If not, see how a drop of each oil feels when you spread it your skin. Give it 5-10 minutes -- see how each absorbs into the skin and how it feels on your skin over time. If they all feel heavy, greasy, and/or sticky to you, then putting them all in a lotion isn't going to improve matters. The thing a lotion does is allows you to spread the fats thinner and more evenly over your skin, but it doesn't change the essential nature of the fats. A thin layer of greasy fat is still going to feel greasy.

After checking out each fat on its own, then try blending the fats together in various ratios and see how each mixture feels on your skin. You don't need to blend a big amount -- just a few drops total is all that's necessary. If you can't get a blend of fats to feel right without the other lotion ingredients, it's a clue you might want rethink your choice of fats. 

According to my notes, sweet almond, shea, and avocado all tend to have a greasy, non-absorbent skin feel. If you changed out one or two of these for lighter and more absorbent oils, you might see improvement in the overall skin feel of the lotion.

Inexpensive to moderately priced fats that have a lighter, silkier, more absorbent feel to me include apricot, cocoa butter, fractionated coconut oil (FCO), meadowfoam seed, and safflower. Another lovely option is squalane, but it's more spendy. You can blend one or two of these fats with a heavier, greasier fat to get the skin-feel you want.

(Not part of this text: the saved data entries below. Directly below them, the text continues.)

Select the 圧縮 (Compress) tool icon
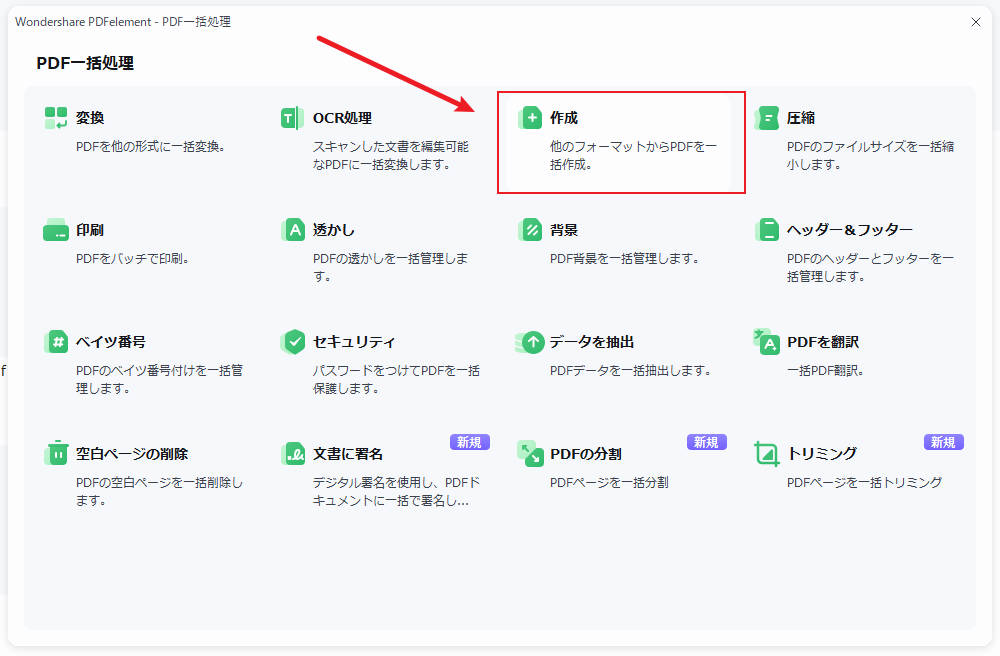Screen dimensions: 1000x656 (x=767, y=117)
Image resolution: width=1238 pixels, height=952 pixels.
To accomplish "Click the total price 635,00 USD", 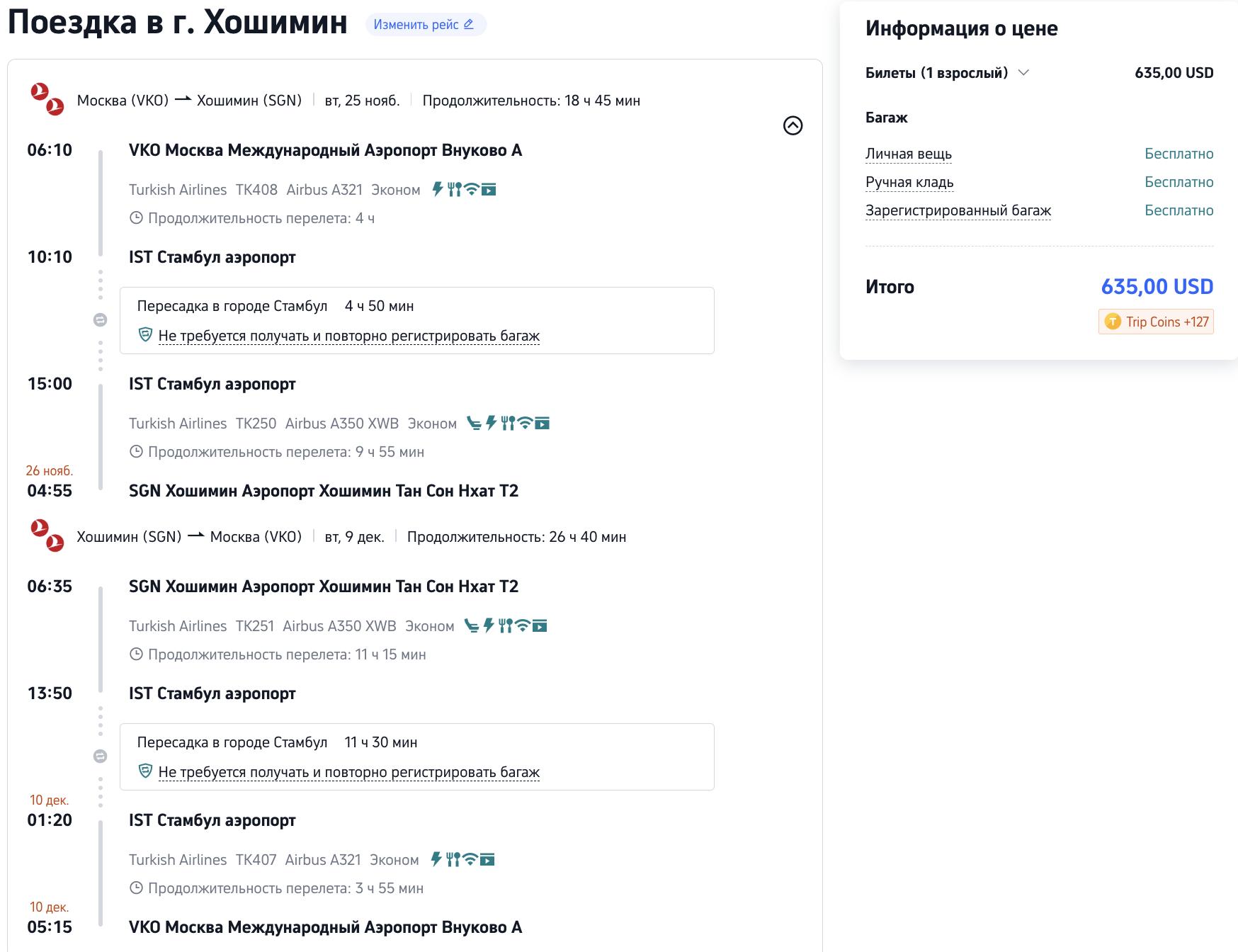I will (1157, 286).

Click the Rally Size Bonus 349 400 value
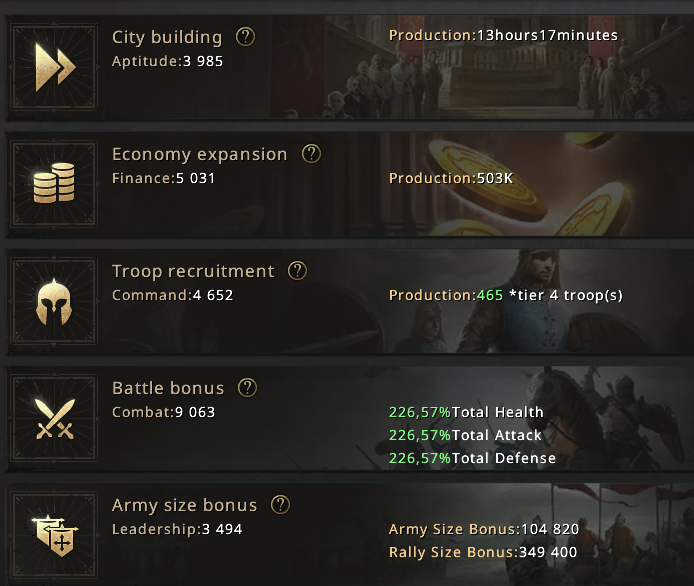[483, 552]
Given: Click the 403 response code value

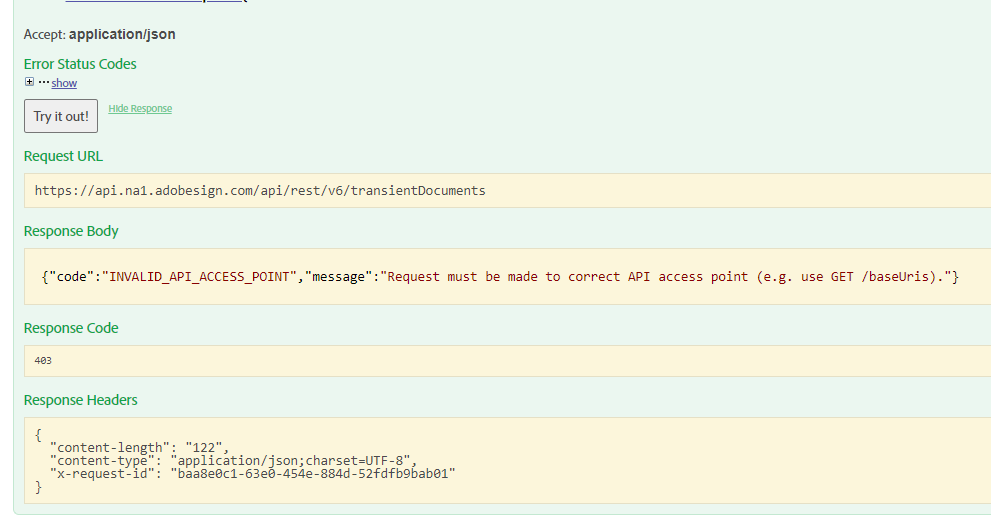Looking at the screenshot, I should 43,360.
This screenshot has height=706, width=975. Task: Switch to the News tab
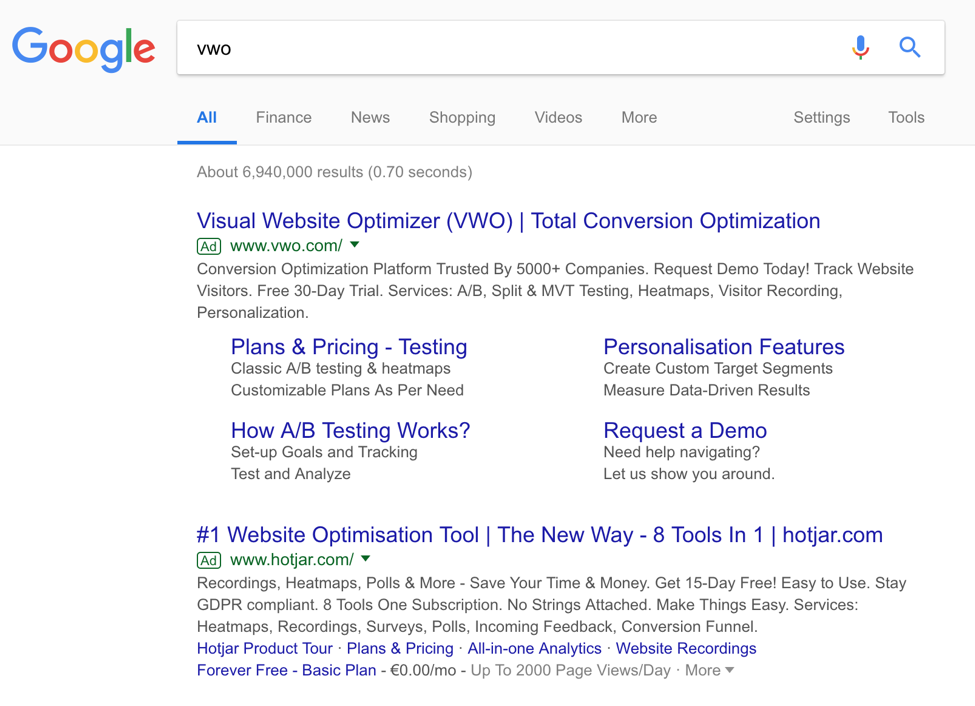[370, 117]
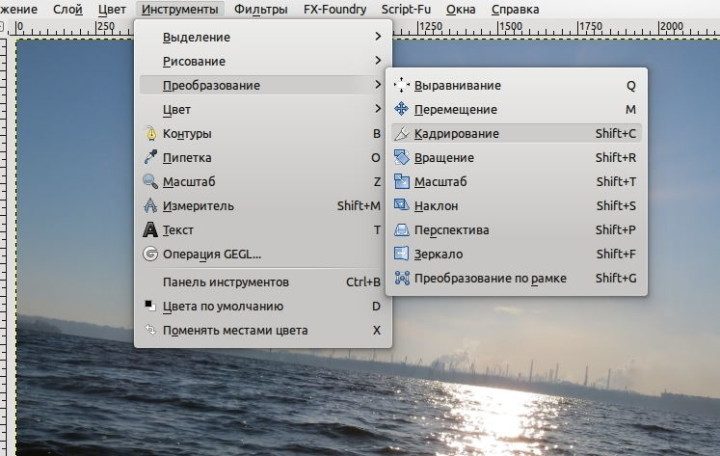Open the Script-Fu menu
This screenshot has height=456, width=720.
(x=405, y=9)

To give you an example from my experience, I like rosehip seed oil for my face, but it's awfully heavy and greasy on its own. It made a truly icky lotion when I included it at a high % of the total fats. I then diluted it with meadowfoam seed oil and found about 4 parts meadowfoam to 1 of rosehip was the trick to making a nice lotion.


----------